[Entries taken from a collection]
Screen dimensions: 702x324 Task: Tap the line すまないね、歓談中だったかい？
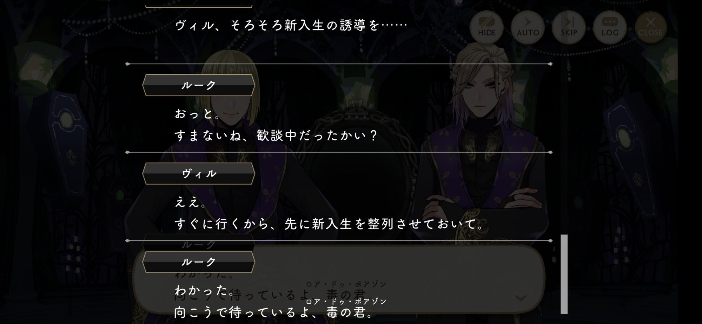click(x=276, y=136)

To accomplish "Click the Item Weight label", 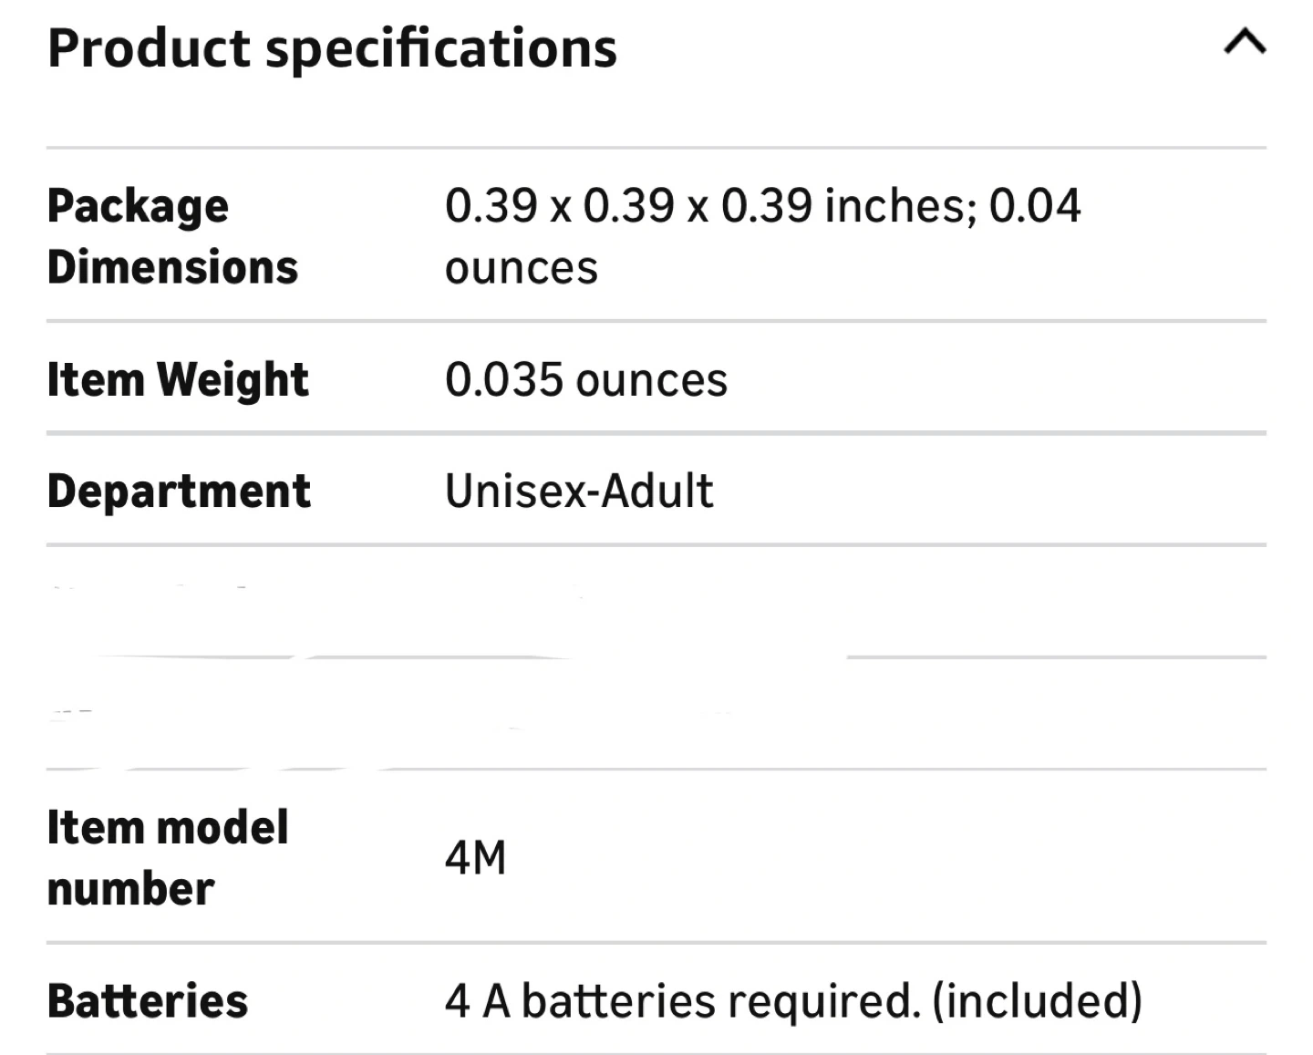I will (x=178, y=379).
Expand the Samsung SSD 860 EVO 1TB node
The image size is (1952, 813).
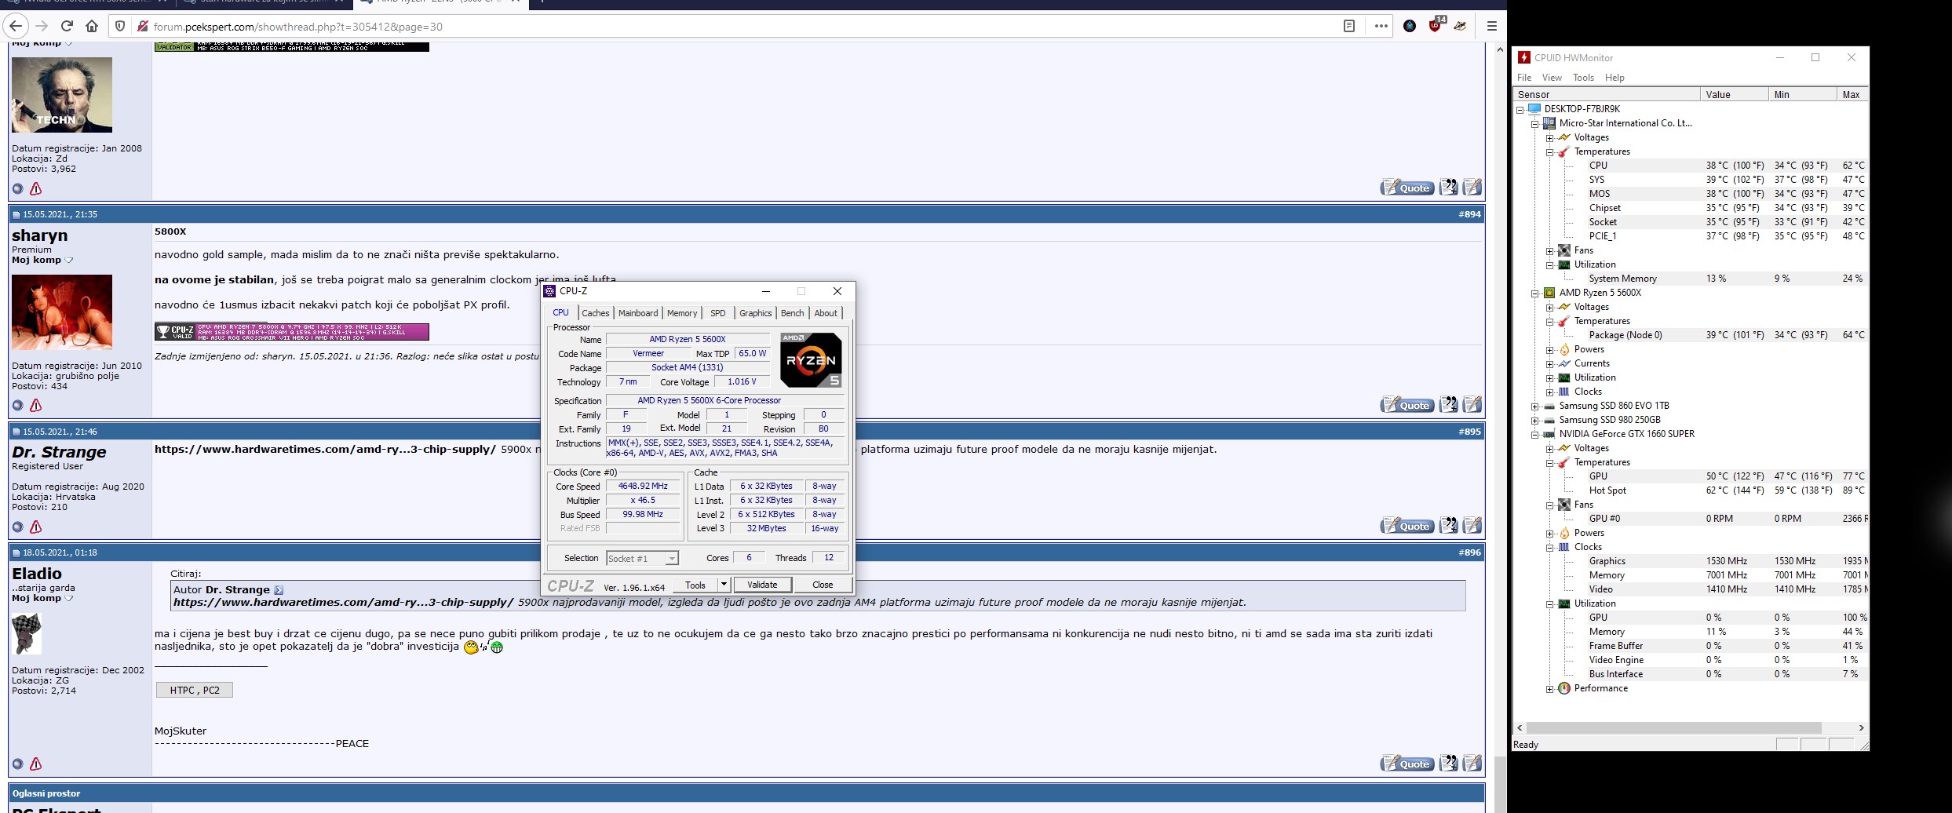click(x=1534, y=406)
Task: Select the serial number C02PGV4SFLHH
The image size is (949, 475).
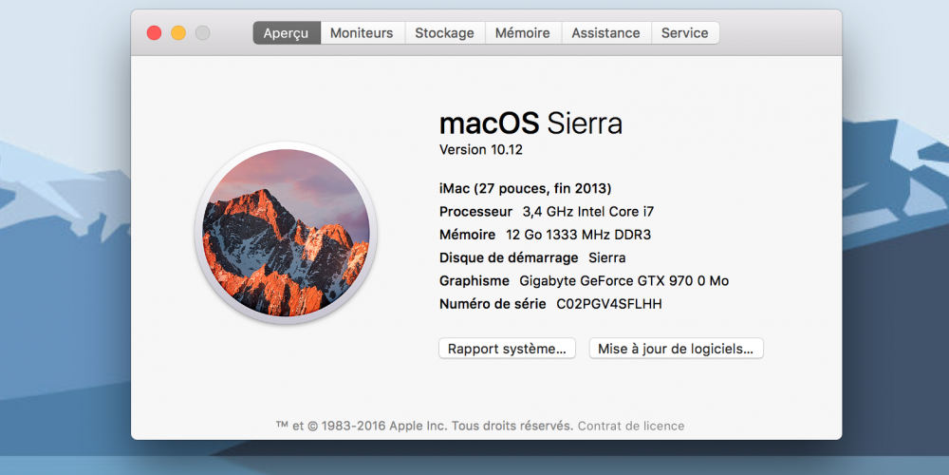Action: pyautogui.click(x=609, y=304)
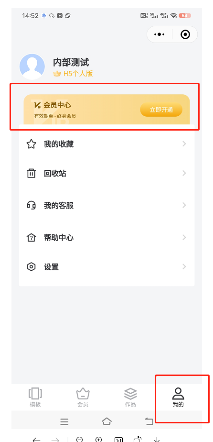
Task: Tap the trash can icon for 回收站
Action: click(31, 173)
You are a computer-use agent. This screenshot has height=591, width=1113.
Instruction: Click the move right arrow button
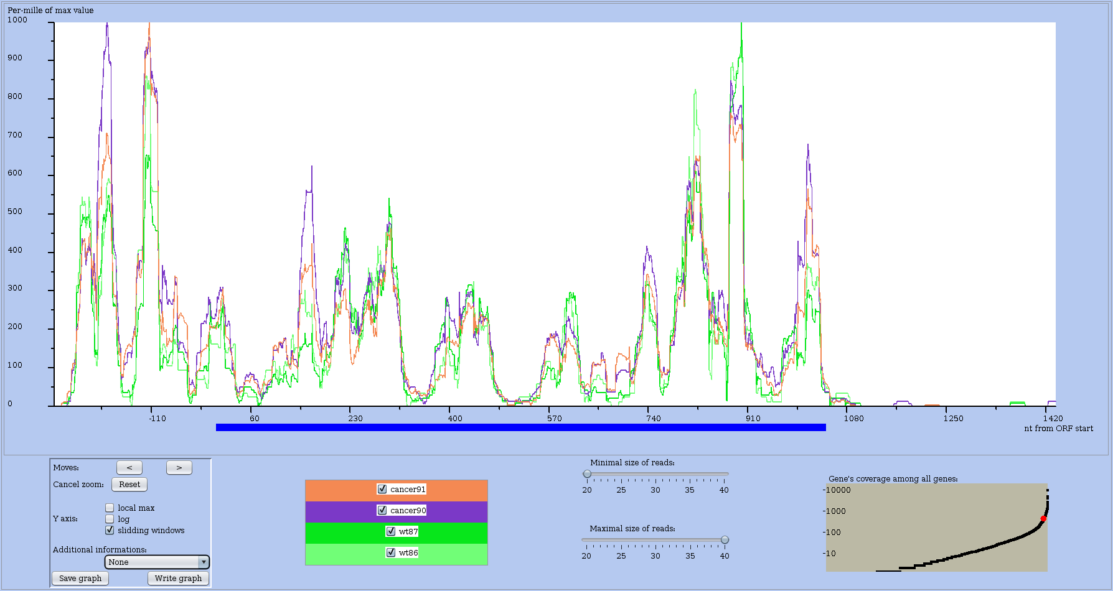(x=179, y=468)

> _Exercise_: Return nothing except the lines from the one containing "You are a computer-use" through the final line of the data, copied exactly. Leave out all pictures.

> _Task response_:
You are a computer-use agent. This screenshot has height=591, width=1113.
Instruction: Click the move right arrow button
(x=179, y=468)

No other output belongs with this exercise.